Have you heard of Ikigai?
I had not until several years ago when this graphic started to make its way around LinkedIn. Since then, I see it once every few months as a reflective tool to help people narrow in on their reason for being, their reason to get out of bed every day.
In my initial encounters with the idea, I was very quick to go to the middle. What was the answer, I wondered. What is my one, singular, only, real purpose in life? What did God or Alannis Morisette or Universal Intelligence put me here to accomplish?
I started playing life darts–choosing paths of righteousness and glamor against a well to see what would stick. Perhaps to no one’s surprise, except my own, this was not a good way to find Ikigai.
I went back, and I read more about the concept. I watched Dan Buettner’s Ted Talk about Okinawa and how Ikigai was a central part of their culture. The basic pattern that kept emerging was that this was something that took time. Developing sufficient self-awareness was required to have access to the part of your brain that would unveil this valuable secret.
So, I waited. Also, I journaled. I made more lists of things to throw at the wall. Nothing. Lots of silence greeted me in the dark echoes of my brain space.
Frustrated, I left the concept alone. I decided that I either need to go live in a cave somewhere for an extended period, which I was unwilling to do, or I would just have to wait for my damn turn.
But then I did what I love to do most: I bent the rules.
The four circles contain:
- That which you love
- That which the world needs
- That which you can be paid for
- That which you are good at
On the surface, these all seem quite straightforward, as though you could take them at face value. For some, perhaps they can. For me, though, I needed to reframe them. So I did:
- That which you love = That which makes you happy. Superlatives are the enemies of progress. When we try to figure out what we love, we start to pit our favorite activities against one another in an epic battle to decide if sleeping in or binging on Netflix is more enjoyable. But guess what? You can love both of them–they both make you happy. Rather than thinking about this category as something to narrow down to, think of this group as a limitless cavern of the awesome things that make you smile.

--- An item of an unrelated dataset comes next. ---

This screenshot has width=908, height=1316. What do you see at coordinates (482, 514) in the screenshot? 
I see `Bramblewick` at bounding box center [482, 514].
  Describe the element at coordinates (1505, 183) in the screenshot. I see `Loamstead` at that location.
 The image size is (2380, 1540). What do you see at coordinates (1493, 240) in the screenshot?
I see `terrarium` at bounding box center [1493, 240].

- That which the world needs = that which one person needs. Any time spent trying to figure out how you, as an individual with your daily decisions, can ultimately change the world, is going to be a time that leaves you feeling inadequate and sad. Changing the world requires a lot of time/effort/resources/people/energy. As many motivational memes have told you: One person cannot change the world, but you can change the world for one person. Start there. How can you make life better for one person?
- That which you can be paid for = that which you can be paid anything for. Spoiler alert: You can be paid for anything–we live in the age of the internet. If you develop and market any product or service, you can find a buyer. Again, the goal is not to find what you can be paid most for, or the best balance of time invested relative to money earned. This, much like that which you love, should be looked at as infinite in scope.
- That which you are good at = that at which you excel with little effort. Barring a very, very small subset of people on earth, almost everyone is not as good as someone else at everything that he/she does. But that is not the point! We are talking about finding a lifelong purpose. If you have to do something for the rest of your life, it would probably help if it comes at least a bit naturally to you, right?
This exercise did not get me closer to finding an answer. Instead, it helped me see how many different answers there could be.
If you accept the premise that anything can be a product or service, and that many things make you happy, that means two of the categories provide you a very, very wide range of options. The next standard is helping one person. Again, not asking for much. The last, and perhaps most time-consuming leg remains: What comes easily to you? What gives you flow? This one is hard to cheat, as only you know the answer to that.
However, I have a hunch. If you are not longer trying to answer that question while also trying to determine whether or not it is profitable, world-changing, and the one thing you love to do above all other things, you might have an easier time finding the answer.